Starting with the line with "Toggle the Run clock checkbox" and going on through the line with "Image resolution: width=454" in the material below, swap "Run clock" for "Alarm clock". Give back only those lines, with everything else left the same.

##############################

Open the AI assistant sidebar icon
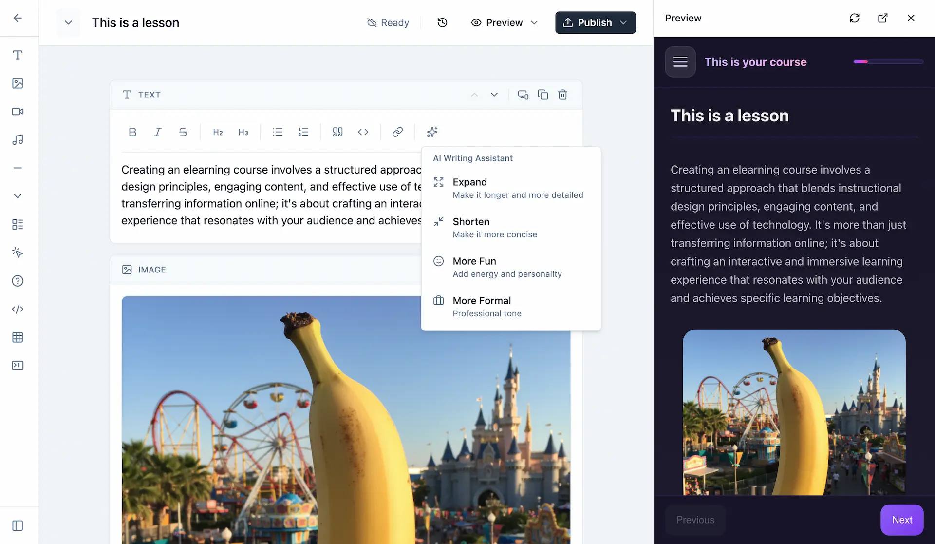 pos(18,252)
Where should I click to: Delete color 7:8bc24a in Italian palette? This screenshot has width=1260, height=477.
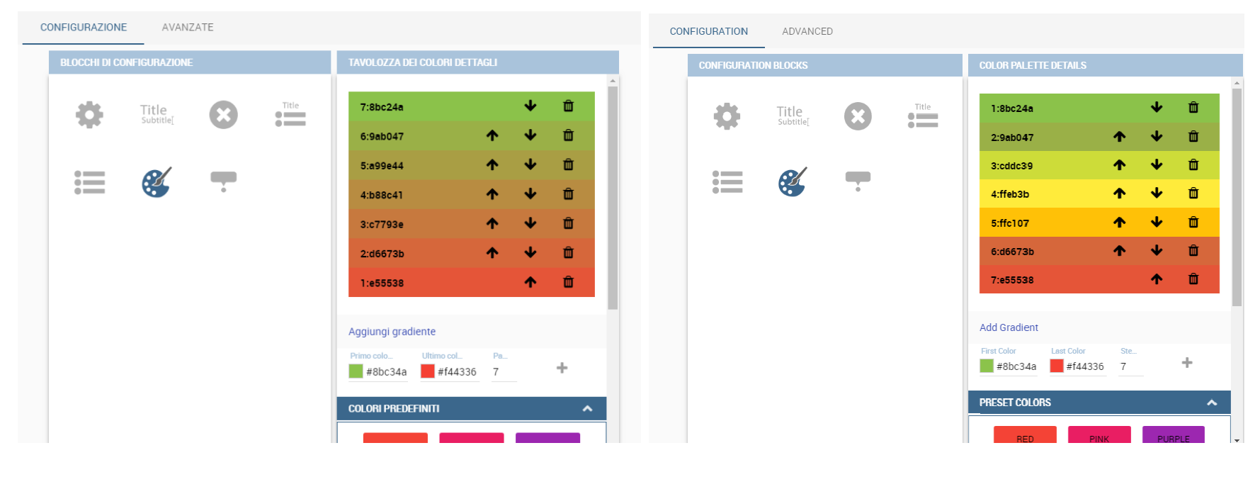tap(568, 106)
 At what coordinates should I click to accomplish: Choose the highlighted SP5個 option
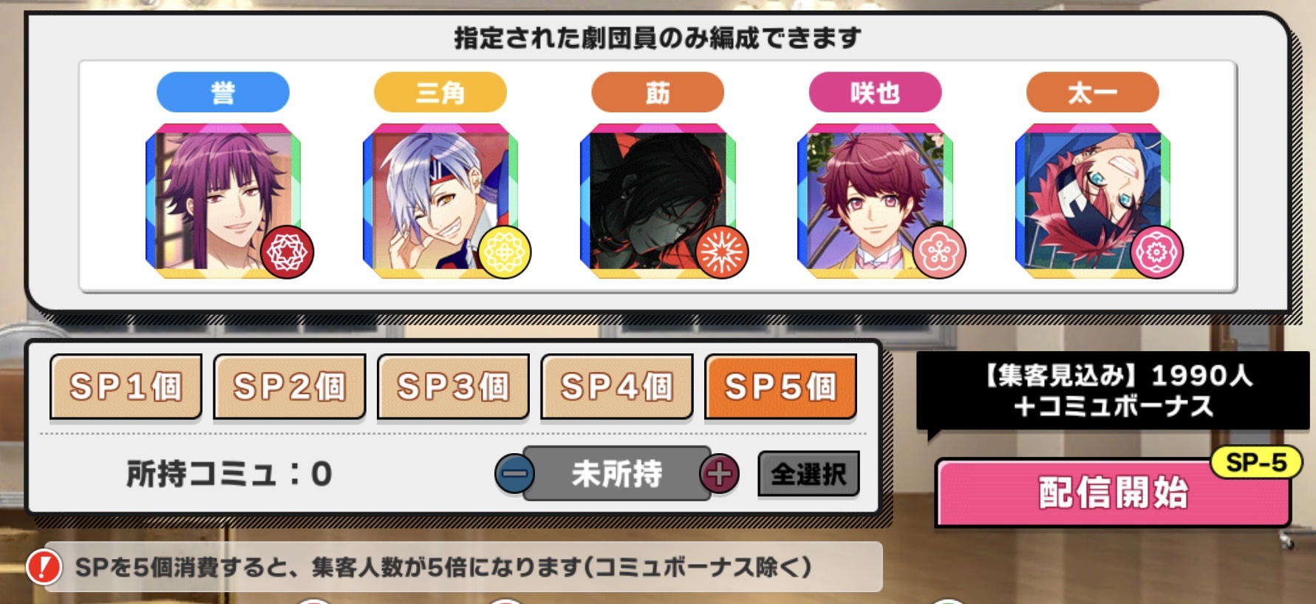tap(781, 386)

##############################

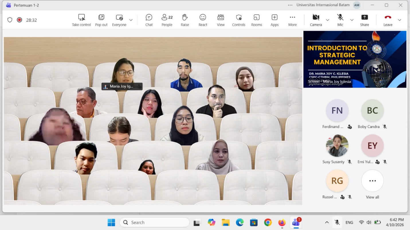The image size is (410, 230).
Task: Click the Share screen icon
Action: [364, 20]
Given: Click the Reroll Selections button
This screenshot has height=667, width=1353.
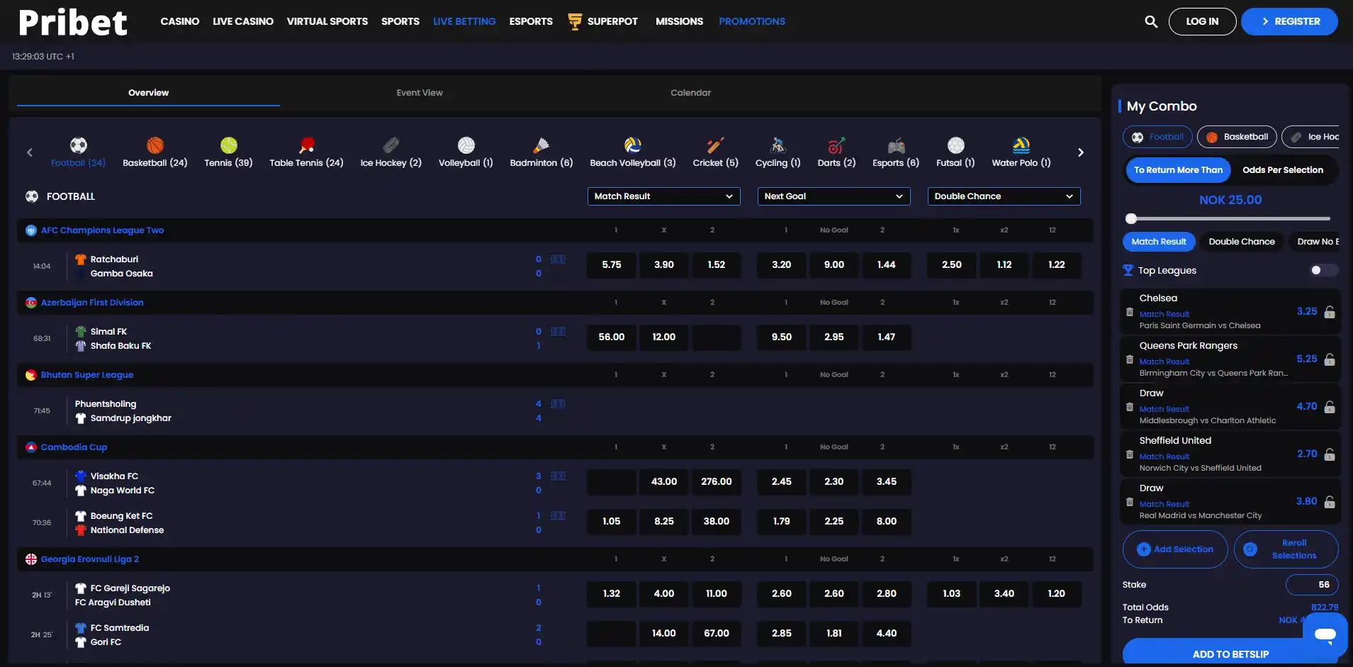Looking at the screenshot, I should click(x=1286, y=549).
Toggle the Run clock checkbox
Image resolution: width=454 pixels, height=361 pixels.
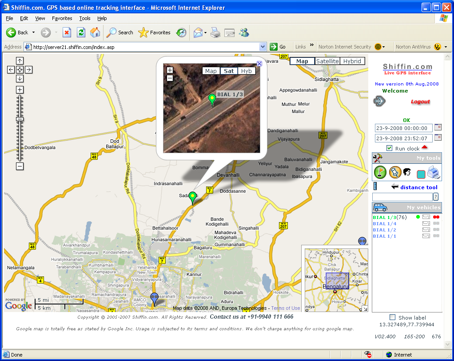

##############################

== COMPLETE ANSWER ==
Toggle the Alarm clock checkbox
Image resolution: width=454 pixels, height=361 pixels.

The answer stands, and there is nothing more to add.